■ **Teks Bacaan**:
▬▬▬▬▬▬▬▬▬▬
Berapa Nyawa Lagi Harus Melayang di Hong Kong?
Bagi pejuang demokrasi di Hong Kong, kebebasan demokrasi ternyata lebih berharga daripada nyawa mereka sendiri.
Adakah yang lebih berharga daripada nyawa seorang manusia?
Bagi pejuang demokrasi di Hong Kong, kebebasan demokrasi ternyata lebih berharga daripada nyawa mereka sendiri.
Demikian kira-kira yang menjadi alasan lima orang demonstran di Hong Kong yang memilih mengakhiri hidupnya demi terpenuhinya harapan bagi dua juta orang demonstran yang lain. Mereka menjadi martir yang berani mati demi memperjuangkan keyakinan mereka: kebebasan demokrasi di Hong Kong.
Telah lebih dari dua bulan Hong Kong dicengkeram oleh gelombang aksi massa. Salah satu kota pelabuhan penting China ini praktis ”beku” akibat jutaan orang melakukan demonstrasi besar-besaran. Bak anak tiri yang membangkang, publik yang tak terima demokrasi di kotanya terenggut terus berteriak lantang dan memberontak ke orangtua komunisnya di Beijing.
Demonstrasi terus memanas
Gelombang demonstrasi yang terus berlangsung semenjak awal Juni 2019 ini dipicu oleh penolakan masyarakat terhadap RUU Ekstradisi yang sempat dibahas oleh Pemerintah Hong Kong. Namun, aksi protes yang awalnya damai ini berubah menjadi pertarungan sengit antara aparat keamanan dan para demonstran.
▬▬▬▬▬▬▬▬▬▬
■ **Informasi yang Diberikan**:
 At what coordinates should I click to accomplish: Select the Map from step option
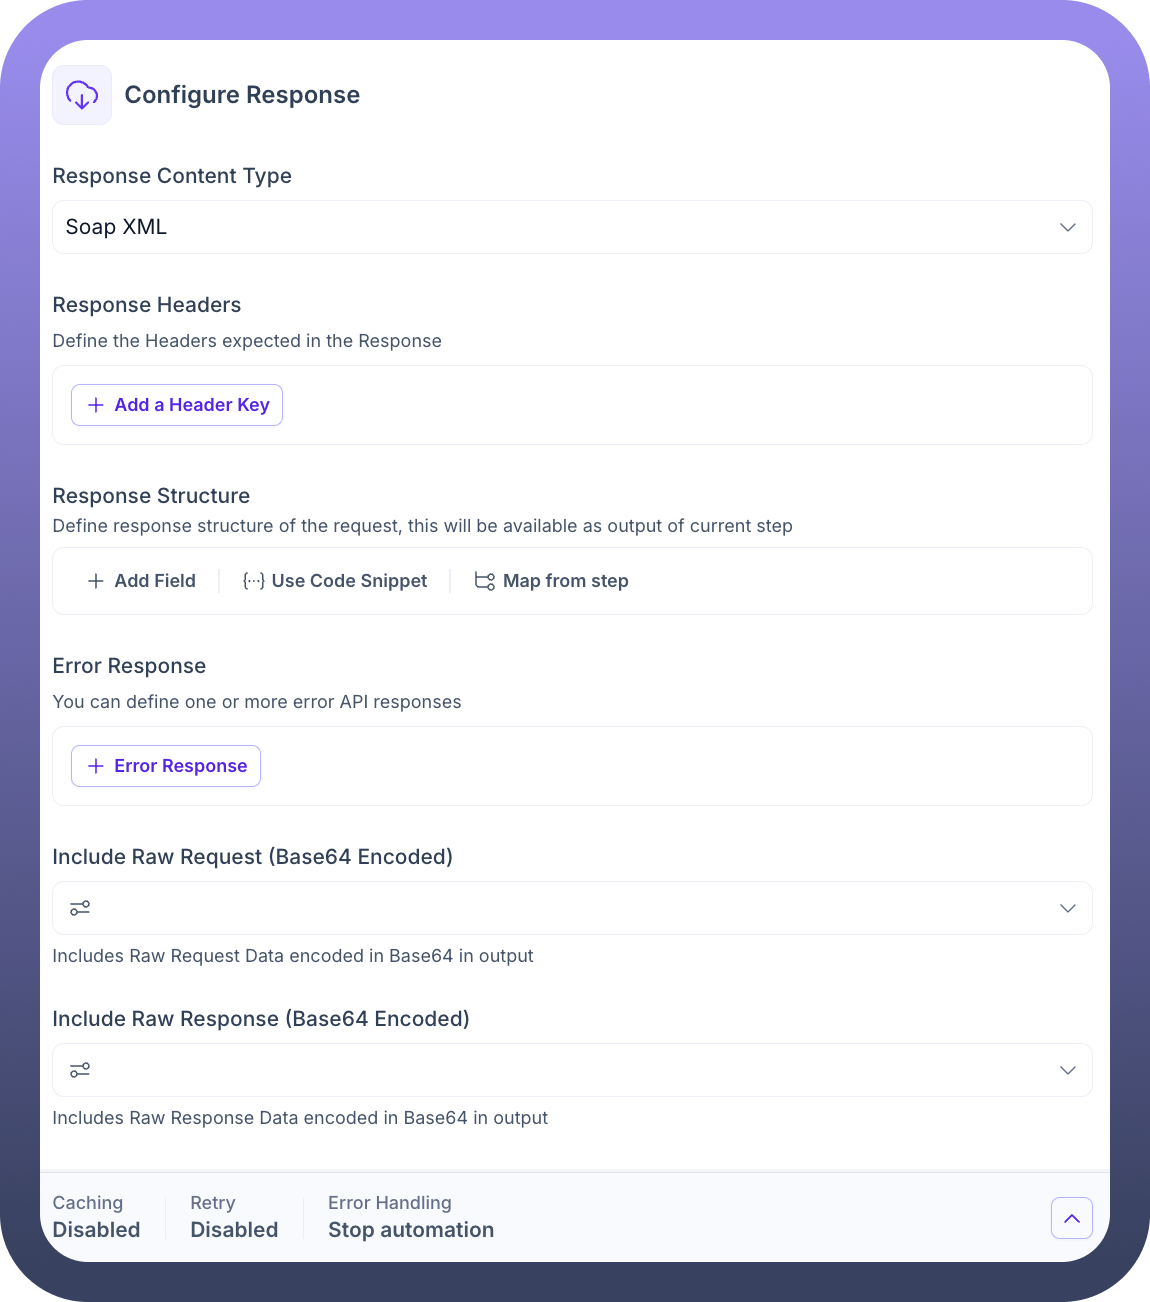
▬▬▬▬▬▬▬▬▬▬
■ **Tugas Latihan**:
Silakan salin seluruh teks tentang demonstrasi di Hong Kong di atas tanpa mengubah satu huruf pun.

■ **Latihan Terjawab**:
Berapa Nyawa Lagi Harus Melayang di Hong Kong?
Bagi pejuang demokrasi di Hong Kong, kebebasan demokrasi ternyata lebih berharga daripada nyawa mereka sendiri.
Adakah yang lebih berharga daripada nyawa seorang manusia?
Bagi pejuang demokrasi di Hong Kong, kebebasan demokrasi ternyata lebih berharga daripada nyawa mereka sendiri.
Demikian kira-kira yang menjadi alasan lima orang demonstran di Hong Kong yang memilih mengakhiri hidupnya demi terpenuhinya harapan bagi dua juta orang demonstran yang lain. Mereka menjadi martir yang berani mati demi memperjuangkan keyakinan mereka: kebebasan demokrasi di Hong Kong.
Telah lebih dari dua bulan Hong Kong dicengkeram oleh gelombang aksi massa. Salah satu kota pelabuhan penting China ini praktis ”beku” akibat jutaan orang melakukan demonstrasi besar-besaran. Bak anak tiri yang membangkang, publik yang tak terima demokrasi di kotanya terenggut terus berteriak lantang dan memberontak ke orangtua komunisnya di Beijing.
Demonstrasi terus memanas
Gelombang demonstrasi yang terus berlangsung semenjak awal Juni 2019 ini dipicu oleh penolakan masyarakat terhadap RUU Ekstradisi yang sempat dibahas oleh Pemerintah Hong Kong. Namun, aksi protes yang awalnya damai ini berubah menjadi pertarungan sengit antara aparat keamanan dan para demonstran.